Film Studies and Moving-Image Production are fast growing disciplines at American universities and colleges.

Incorporating fields such as art and aesthetics, intercultural contexts and foreign languages, history, popular culture, media production, and many modes of visual arts, we offer the student extensive possibilities for breadth of experience and depth of knowledge. Our majors learn to identify, analyze, create, and synthesize important information, developing critical and audio-visual literacy. In a culture that increasingly relies on visual information, a comprehension of how meaning grows out of the moving image in combination with word and sound becomes essential to success across our society.

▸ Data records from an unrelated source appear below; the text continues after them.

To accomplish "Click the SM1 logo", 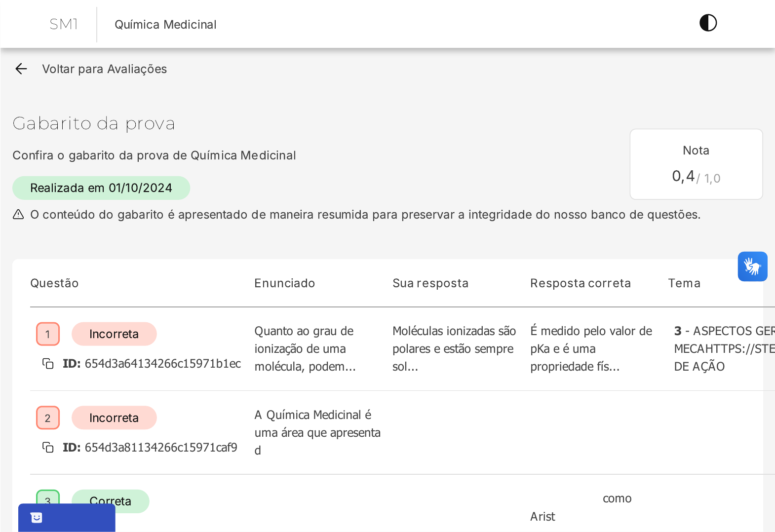I will (x=64, y=24).
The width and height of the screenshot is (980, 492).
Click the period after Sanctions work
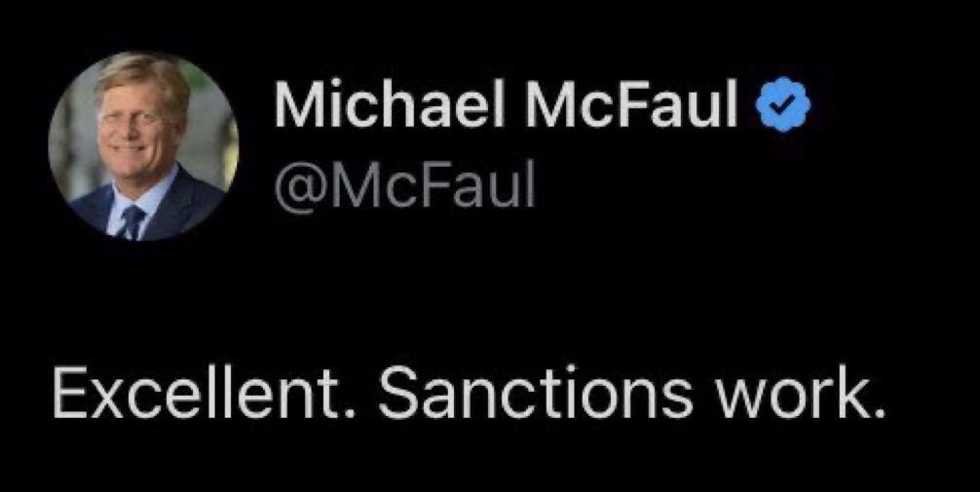point(878,413)
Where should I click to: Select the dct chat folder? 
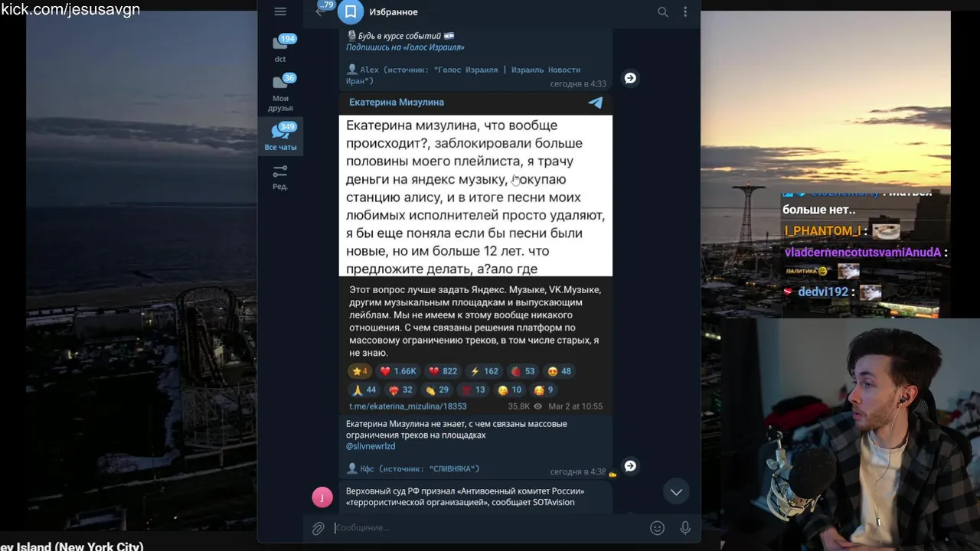click(x=280, y=48)
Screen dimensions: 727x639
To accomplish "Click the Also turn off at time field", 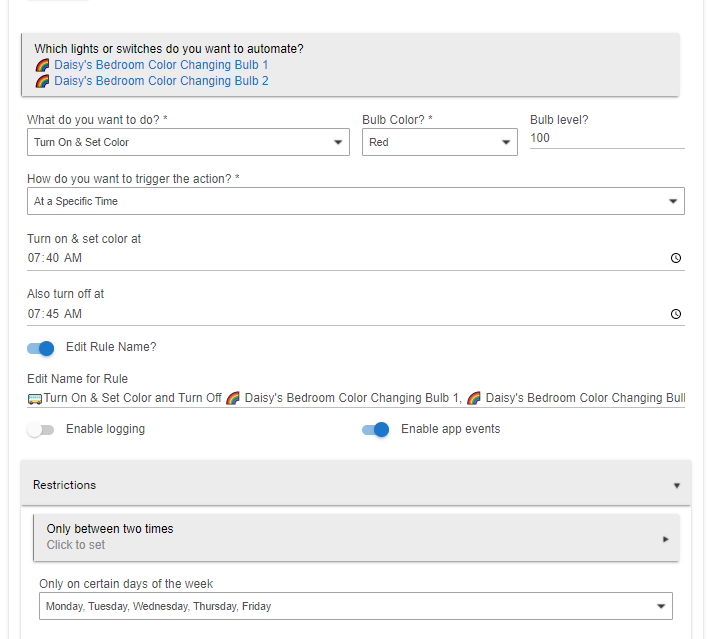I will point(340,314).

Film Studies, Moving-Image Production, and Screenwriting 

Emily Carpenter is the undergraduate program advisor for Film Studies majors and minors, Moving Image Production majors and Screenwriting minors. All majors and minors have a dedicated academic advisor who assists students with degree planning, scheduling courses, preparing course petitions and filing graduation applications. Appointments can be made with her via email, online, or by calling 614-292-8485.


Moving-Image Production Major

Competitive, hands-on major accessible through a first year pre-major and portfolio review.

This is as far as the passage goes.